Measures interesting dimensions like lines of code which correspond to complexity and frequency of change in a particular file

  1. Analyze

Analyzes gathered in a previous step dimension to calculate a metric, like hot spots.

  1. Visualize

Visualizes the output of the analysis. At the moment, the d3 visualization tool is used.

How to run the analysis?

The preliminary step is to gather git log in a particular format. To do that, use this command:

git log --pretty=format:'[%h] %aN %ad %s' --date=short --numstat --no-merges --after=2022-01-01 -- '*.cs' > revisions.log

Note that the sample command filters commits by date and file extension. Important to use the script described in the next paragraph, the name of the output file must match.

The project is a command line tool. You can run steps independently or use a prepared script e.g. hotspots.sh.

#!/usr/bin/env bash
git log --pretty=format:'[%h] %aN %ad %s' --date=short --numstat --no-merges --after=2020-01-01 -- '*.cs' > revisions.log

Trunk.App dimensions measure lines-of-code .
Trunk.App dimensions measure frequency-of-changes revisions.log
Trunk.App analyze hot-spots ./lines-of-code.csv frequencies.csv
Trunk.App visualize d3 hotspots.csv

To visualize the result copy the hotspot_proto.json file to visualization folder. To run http server perform the command below in the visualization command:

python3 -m http.server 8888

Sample visualisatoins

In the visualisation folder you may find useful visualisation pages

Hot spots

Represents places in the source code that was under heavy development. It may indicate potential problematic areas in the code.

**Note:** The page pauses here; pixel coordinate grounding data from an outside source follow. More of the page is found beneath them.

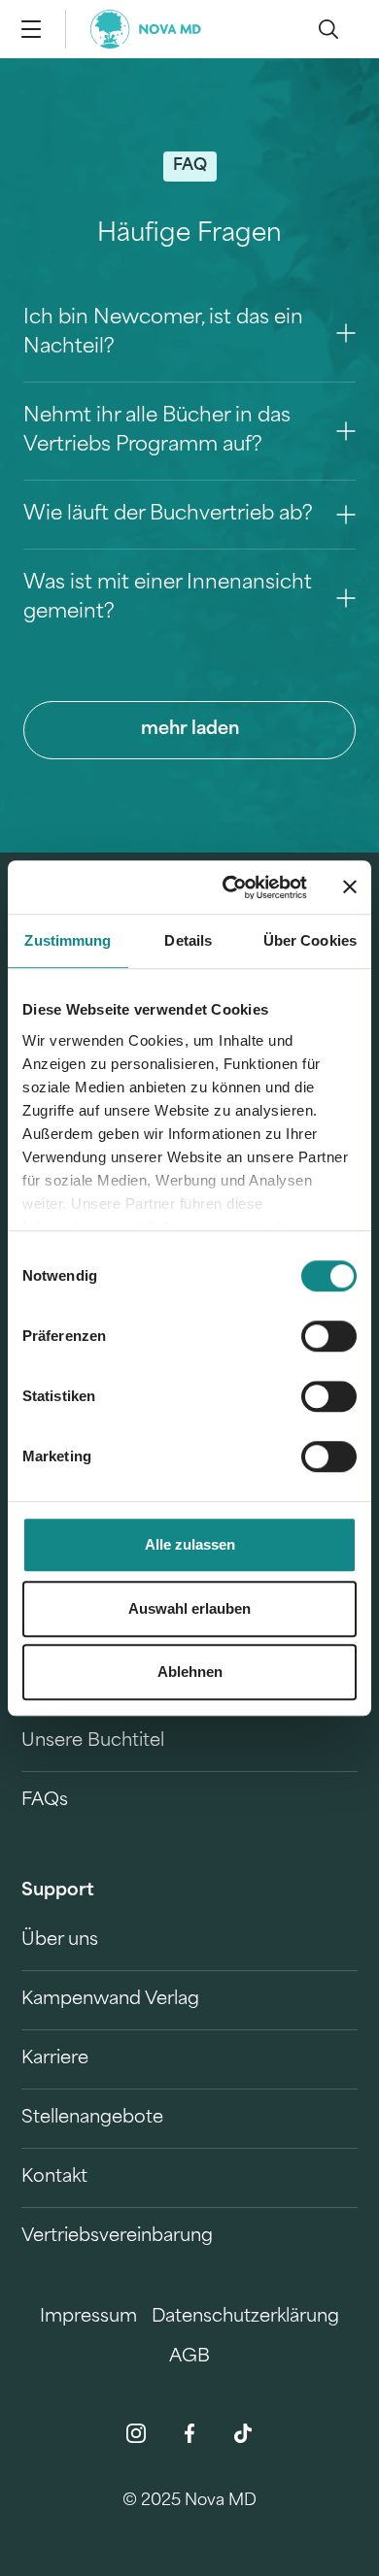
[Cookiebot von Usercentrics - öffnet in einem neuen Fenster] (230, 887)
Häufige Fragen (189, 234)
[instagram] (136, 2433)
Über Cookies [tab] (310, 940)
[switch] (329, 1336)
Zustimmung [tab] (67, 940)
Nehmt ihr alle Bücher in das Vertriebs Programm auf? (157, 431)
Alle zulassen (190, 1544)
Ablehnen (190, 1671)
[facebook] (189, 2433)
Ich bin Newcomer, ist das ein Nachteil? (163, 333)
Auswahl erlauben (189, 1608)
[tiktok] (243, 2433)
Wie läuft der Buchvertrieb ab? (168, 514)
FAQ (190, 166)
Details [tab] (188, 940)
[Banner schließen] (350, 887)
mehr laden (190, 730)
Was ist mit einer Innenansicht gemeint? (167, 598)
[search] (328, 29)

The size of the circle corresponds to the size of the file in the code base. The more red the circle is the more frequently the code has been changed. Big red circles represent hotspots.

hot_spots

Knowledge map

Represents the code ownership, which means that it represents the author who added the most lines to a particular module. The module granularity is a single folder.

Each circle represents a folder. The color of the last depth folder represents the author of most lines added to the folder.

knowledge_map

Requirements

  • .Net Sdk 6.0 (project build)
  • python3 (for visualisation purposes)

Contribution

As I mentioned, the project was created as a pet project. I followed the Pareto principle. If you are interested in participating in this project, feel free to make a PR. However, there are dozens of projects which make the job better than this one.